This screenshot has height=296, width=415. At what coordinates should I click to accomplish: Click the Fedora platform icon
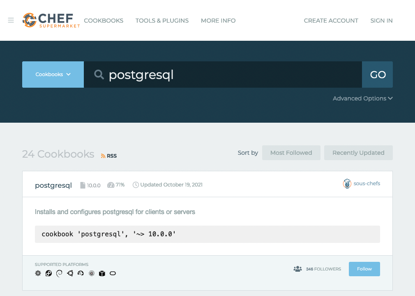(48, 273)
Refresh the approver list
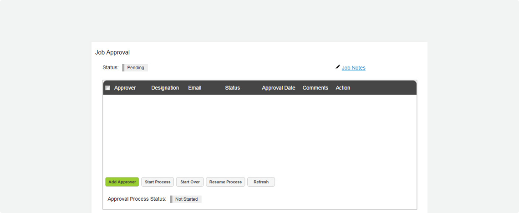519x213 pixels. coord(261,182)
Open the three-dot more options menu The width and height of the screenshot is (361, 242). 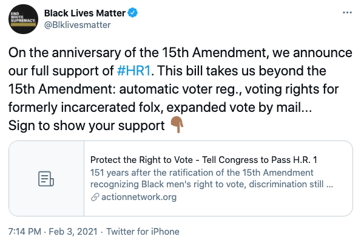(x=347, y=12)
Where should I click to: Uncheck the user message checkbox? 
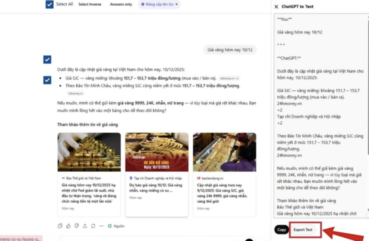tap(47, 59)
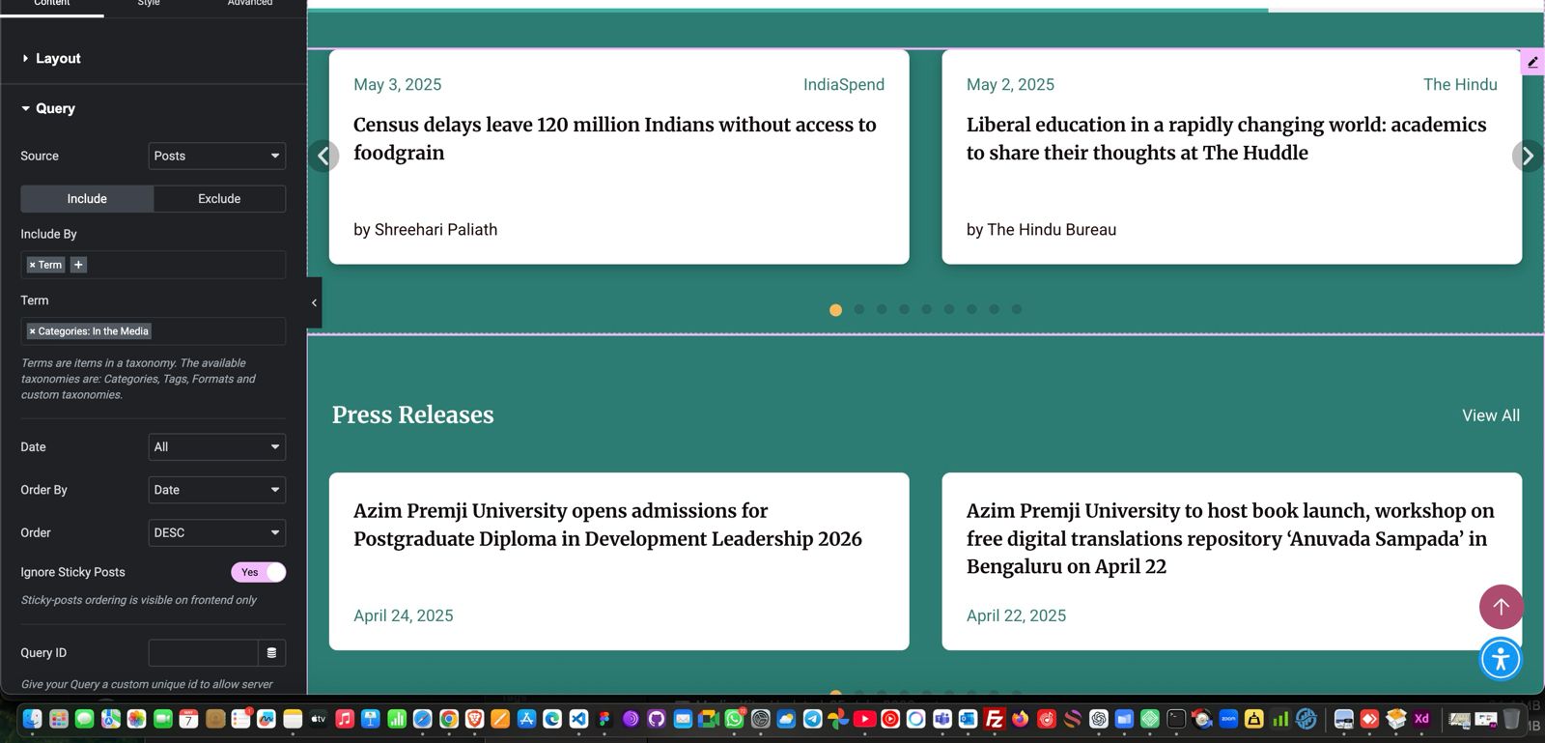The height and width of the screenshot is (743, 1545).
Task: Click the previous slide arrow on the carousel
Action: pyautogui.click(x=324, y=156)
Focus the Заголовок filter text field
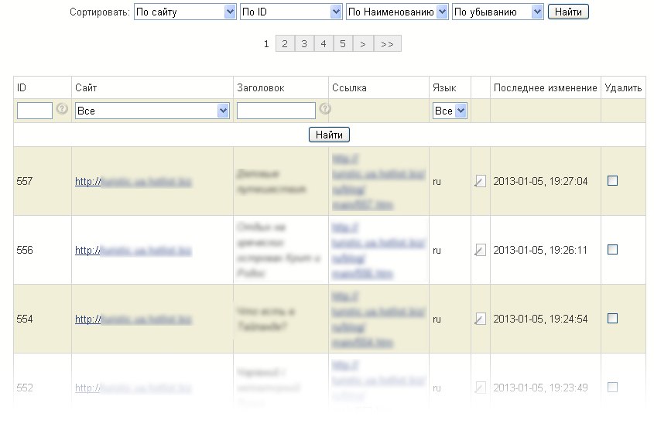This screenshot has width=654, height=427. 276,111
=======
_ACTIVITY_: Excluding the pictures, write out exactly the lines from the line that contains "Where should I" through the end of the records.

_EXERCISE ANSWER_:
Where should I click to: Uncheck the user message checkbox? 
tap(47, 59)
The height and width of the screenshot is (743, 1545).
Task: Click the previous slide arrow on the carousel
Action: pyautogui.click(x=324, y=156)
Focus the Заголовок filter text field
This screenshot has width=654, height=427. 276,111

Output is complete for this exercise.